**WORK TO BE COMPLETED**. Across all the entries below, how many lines contain the string "This"? The number by itself is the answer.

-------- INFORMATION SHOWN

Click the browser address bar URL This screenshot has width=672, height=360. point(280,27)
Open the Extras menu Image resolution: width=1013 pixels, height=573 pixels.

----------------
-------- INFORMATION SHOWN

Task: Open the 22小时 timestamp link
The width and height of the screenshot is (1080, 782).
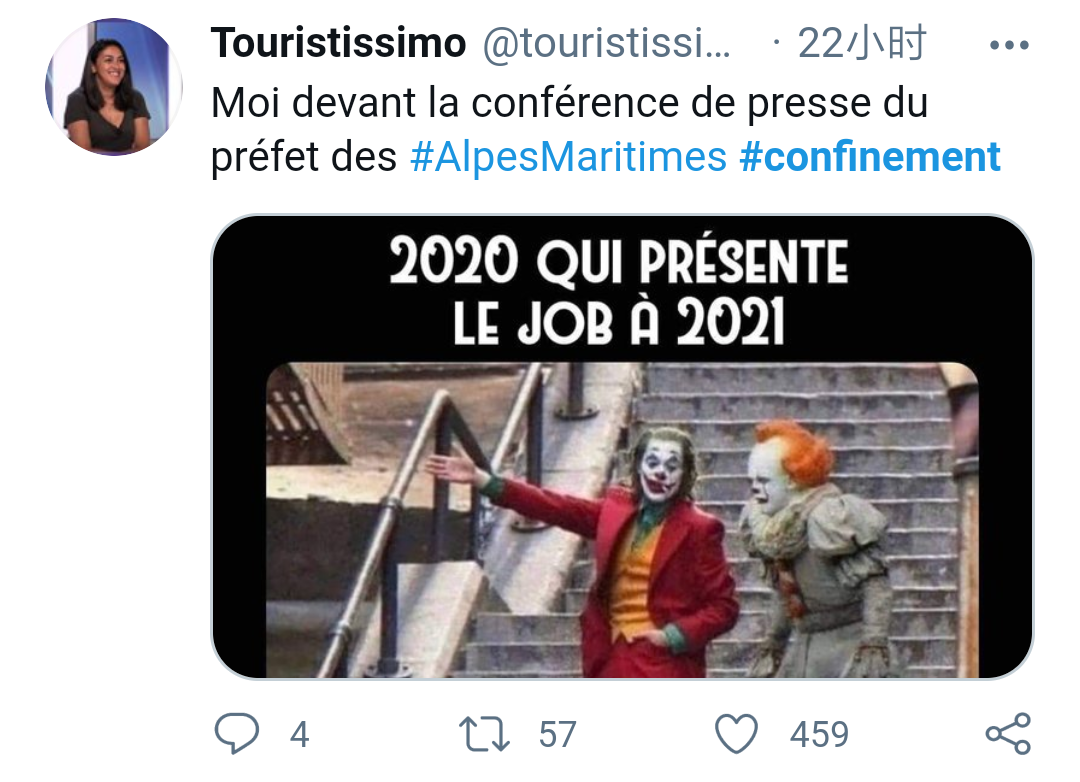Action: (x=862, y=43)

----------------
-------- INFORMATION SHOWN

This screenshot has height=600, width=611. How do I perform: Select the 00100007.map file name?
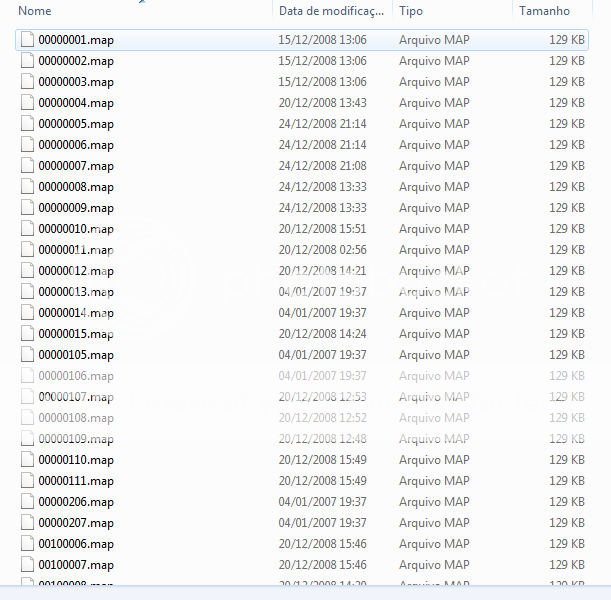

----------------

**TASK RESULT**. 2